Metaalz wants to restart phone cameras with better lenses

Phone makers like Apple have increased the number of lens elements over time, and while some, like Samsung, are now folding optics to make ‘periscope’ lenses for greater zoom capabilities, companies have generally stuck to the tried-and-true stacked lens element system.

“The optics got more advanced, you added more lens elements, you created strong aspherical elements to achieve the necessary space savings, but there has been no revolution in this field in the last 10 years,” says Schindelbeck.

This is where Metaalz comes in. Rather than using plastic and glass lens elements stacked over an image sensor, Metaalz uses a single lens in its design built on a glass wafer that is between 1×1 and 3×3 millimeters in size. Look very closely under a microscope and you will see nanostructures measuring one-thousandth the width of a human hair. Those nanostructures bend light rays in a way that corrects many of the shortcomings of single-lens camera systems.
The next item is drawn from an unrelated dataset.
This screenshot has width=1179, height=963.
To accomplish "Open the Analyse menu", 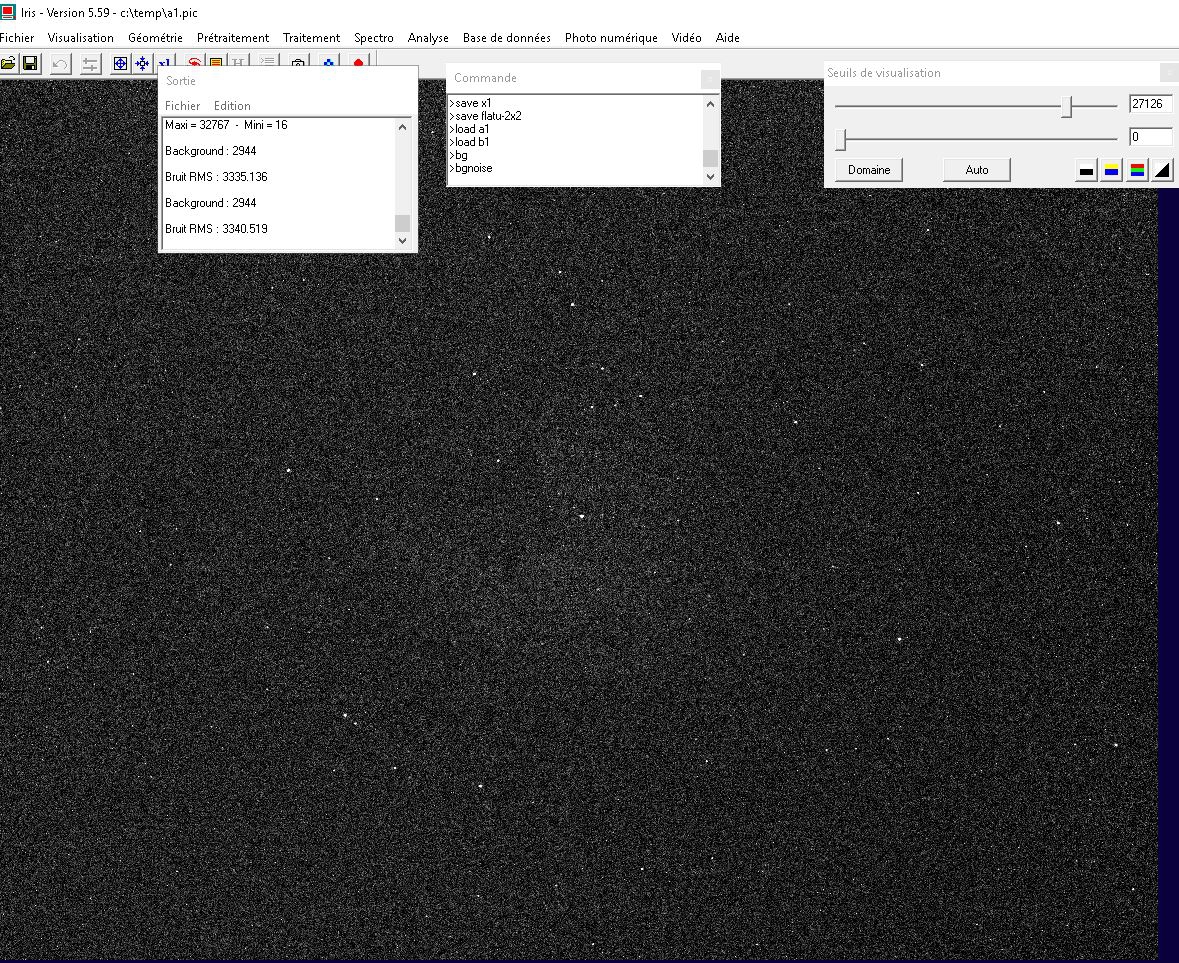I will click(x=428, y=38).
The core technology was shaped by a decade of research when co-founder and CEO Robert Devlin worked on his PhD at Harvard University with acclaimed physicist and Metaalz co-founder Federico Capasso. The company emerged from the research group in 2017.

Light passes through these patterned nanostructures that look like millions of circles of different diameters at the microscopic level. “Just as a curved lens speeds up and slows down light to bend it, we can all do the same thing, so we can bend and shape light by changing the diameters of these circles,” says Devlin.

Photo: Justin Knight

The resulting image quality is as sharp as what you’d get from a multi-lens system, and the nanostructures reduce or eliminate many of the image-degrading aberrations common with traditional cameras. And the design not only saves space. Devlin says a Metaalz camera can send more light back to the image sensor, allowing for brighter and sharper images than with traditional lens elements.

Another advantage? The company has partnered with two semiconductor leaders (who can currently produce one million Metalenz “chips” per day), meaning the optics are made in the same foundries that manufacture consumer and industrial devices – an important step in simplifying the process. of the supply chain.

New forms of perception

Metaalz will go into mass production by the end of the year. The first application will be to serve as the lens system of a 3D sensor in a smartphone. (The company has not provided the name of the phone manufacturer.)